New Jersey municipalities don’t have the authority to keep convicted offenders from living within nearly a half-mile of schools, libraries, parks, playgrounds or day care centers, the state Supreme Court has ruled.
Now at least 118 municipalities that kept offenders from living near schools, day care centers and such will have to wipe those ordinances from the books.
Megan’s Law already protects children from sexual predators by providing information to communities about where they live, the justices agreed.
According to the state Public Defender’s Office, all that local red-lining does is further “restrict already limited housing opportunities” for sex offenders and keep them from being “rehabilitated and reintegrated into the community.”
Some quietly move in with friends or relatives, taking work (if they can get it) that pays under the table.
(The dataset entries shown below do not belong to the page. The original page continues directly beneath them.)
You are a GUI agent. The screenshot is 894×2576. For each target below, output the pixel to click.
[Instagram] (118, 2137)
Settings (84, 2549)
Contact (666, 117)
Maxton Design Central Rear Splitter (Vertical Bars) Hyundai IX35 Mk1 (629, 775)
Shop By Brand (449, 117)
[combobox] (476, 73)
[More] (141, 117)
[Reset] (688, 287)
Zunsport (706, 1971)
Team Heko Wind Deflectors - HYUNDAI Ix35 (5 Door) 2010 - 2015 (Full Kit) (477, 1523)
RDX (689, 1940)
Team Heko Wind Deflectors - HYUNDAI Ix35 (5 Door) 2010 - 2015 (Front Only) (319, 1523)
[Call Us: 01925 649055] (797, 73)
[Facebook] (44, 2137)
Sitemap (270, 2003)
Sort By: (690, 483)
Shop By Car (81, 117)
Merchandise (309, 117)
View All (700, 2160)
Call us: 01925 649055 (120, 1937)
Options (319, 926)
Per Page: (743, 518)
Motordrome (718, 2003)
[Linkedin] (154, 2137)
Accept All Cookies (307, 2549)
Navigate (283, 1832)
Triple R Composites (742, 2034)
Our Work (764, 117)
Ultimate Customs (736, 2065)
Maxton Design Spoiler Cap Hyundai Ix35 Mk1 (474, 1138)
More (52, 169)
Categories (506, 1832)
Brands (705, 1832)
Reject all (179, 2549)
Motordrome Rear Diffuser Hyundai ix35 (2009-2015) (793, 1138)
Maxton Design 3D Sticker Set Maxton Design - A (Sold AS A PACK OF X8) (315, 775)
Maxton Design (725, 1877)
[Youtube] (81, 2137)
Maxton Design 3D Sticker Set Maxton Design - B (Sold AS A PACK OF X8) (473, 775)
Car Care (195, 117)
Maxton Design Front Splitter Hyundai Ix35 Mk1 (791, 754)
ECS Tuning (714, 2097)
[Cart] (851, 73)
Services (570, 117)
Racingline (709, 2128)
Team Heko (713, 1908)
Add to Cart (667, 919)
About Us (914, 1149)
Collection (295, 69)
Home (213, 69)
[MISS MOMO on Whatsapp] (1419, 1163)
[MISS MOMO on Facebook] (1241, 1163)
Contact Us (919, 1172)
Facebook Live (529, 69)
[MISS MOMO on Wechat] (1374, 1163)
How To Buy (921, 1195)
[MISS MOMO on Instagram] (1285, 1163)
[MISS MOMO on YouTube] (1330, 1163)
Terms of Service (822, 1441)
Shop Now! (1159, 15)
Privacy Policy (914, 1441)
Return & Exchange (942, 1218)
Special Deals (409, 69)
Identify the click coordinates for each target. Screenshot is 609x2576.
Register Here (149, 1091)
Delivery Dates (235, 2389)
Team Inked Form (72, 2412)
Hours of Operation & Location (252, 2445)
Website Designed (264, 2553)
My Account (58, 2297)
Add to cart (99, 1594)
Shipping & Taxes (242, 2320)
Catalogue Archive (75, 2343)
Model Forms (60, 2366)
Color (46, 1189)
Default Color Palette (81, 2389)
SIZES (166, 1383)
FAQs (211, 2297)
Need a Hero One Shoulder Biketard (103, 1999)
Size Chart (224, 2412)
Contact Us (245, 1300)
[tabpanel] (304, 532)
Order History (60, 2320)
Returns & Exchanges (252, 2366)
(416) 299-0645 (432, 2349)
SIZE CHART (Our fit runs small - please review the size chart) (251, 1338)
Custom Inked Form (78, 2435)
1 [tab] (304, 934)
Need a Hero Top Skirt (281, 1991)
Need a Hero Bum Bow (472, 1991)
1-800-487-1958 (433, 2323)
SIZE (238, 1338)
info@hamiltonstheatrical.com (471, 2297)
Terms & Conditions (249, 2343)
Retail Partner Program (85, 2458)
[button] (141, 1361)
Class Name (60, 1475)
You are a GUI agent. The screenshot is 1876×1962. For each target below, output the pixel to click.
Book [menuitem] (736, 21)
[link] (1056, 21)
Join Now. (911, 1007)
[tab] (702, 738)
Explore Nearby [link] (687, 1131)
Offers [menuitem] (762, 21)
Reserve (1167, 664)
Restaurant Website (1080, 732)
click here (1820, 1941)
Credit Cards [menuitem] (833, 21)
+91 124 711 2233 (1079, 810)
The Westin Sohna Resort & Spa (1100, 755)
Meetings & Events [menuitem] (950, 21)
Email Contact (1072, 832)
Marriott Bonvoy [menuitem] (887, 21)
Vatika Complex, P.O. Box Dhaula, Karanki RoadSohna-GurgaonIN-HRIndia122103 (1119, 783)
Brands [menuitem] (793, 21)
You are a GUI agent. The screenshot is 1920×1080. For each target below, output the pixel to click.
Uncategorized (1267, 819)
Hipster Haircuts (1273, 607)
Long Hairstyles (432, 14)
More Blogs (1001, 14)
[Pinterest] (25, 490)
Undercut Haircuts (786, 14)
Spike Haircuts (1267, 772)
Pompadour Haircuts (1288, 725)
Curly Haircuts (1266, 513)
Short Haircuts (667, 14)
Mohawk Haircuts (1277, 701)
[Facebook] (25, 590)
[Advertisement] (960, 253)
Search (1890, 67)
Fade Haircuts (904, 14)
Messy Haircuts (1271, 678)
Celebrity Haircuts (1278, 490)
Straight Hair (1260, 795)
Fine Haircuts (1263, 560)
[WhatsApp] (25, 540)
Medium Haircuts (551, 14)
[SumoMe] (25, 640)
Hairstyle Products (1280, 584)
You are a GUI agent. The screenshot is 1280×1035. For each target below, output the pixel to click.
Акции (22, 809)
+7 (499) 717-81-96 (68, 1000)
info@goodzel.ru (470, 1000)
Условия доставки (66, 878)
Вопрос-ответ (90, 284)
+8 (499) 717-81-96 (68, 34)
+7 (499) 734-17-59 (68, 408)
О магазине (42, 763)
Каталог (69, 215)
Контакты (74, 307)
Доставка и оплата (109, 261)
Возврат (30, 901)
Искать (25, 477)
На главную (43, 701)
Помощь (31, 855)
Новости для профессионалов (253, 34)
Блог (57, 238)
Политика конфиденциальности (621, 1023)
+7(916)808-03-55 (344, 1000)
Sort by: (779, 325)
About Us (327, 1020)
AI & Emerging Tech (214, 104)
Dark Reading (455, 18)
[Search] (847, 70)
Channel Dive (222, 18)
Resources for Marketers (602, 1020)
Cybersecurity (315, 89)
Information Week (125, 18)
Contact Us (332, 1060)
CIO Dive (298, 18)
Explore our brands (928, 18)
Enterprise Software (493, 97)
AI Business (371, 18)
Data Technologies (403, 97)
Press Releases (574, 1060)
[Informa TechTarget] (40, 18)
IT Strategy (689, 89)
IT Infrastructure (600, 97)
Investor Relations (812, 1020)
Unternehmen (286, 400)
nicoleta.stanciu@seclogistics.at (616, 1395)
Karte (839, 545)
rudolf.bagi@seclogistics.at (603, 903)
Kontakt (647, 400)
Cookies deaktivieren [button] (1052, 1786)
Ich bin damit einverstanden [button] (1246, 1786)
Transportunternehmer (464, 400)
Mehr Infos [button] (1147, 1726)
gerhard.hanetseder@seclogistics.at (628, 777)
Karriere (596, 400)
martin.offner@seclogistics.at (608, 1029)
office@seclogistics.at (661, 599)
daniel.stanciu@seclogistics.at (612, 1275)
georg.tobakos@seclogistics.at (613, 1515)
Other commit other minor violations or petty crimes.
Those most likely to offend go to great lengths to move around or hide themselves within a community, instead of telling authorities where they really live.
Critics say this undermines Megan’s Law, the popular measure that requires convicted sex offenders to register wherever they live so that ordinary citizens know who they are — and where they are. (See: Sex offenders are people, too.)
However, if municipalities want to change the “stark language of Megan’s Law” which keeps them from making their own rules, they should not look to the court for “guidance,” Chief Justice Stuart Rabner wrote in the court’s unanimous ruling.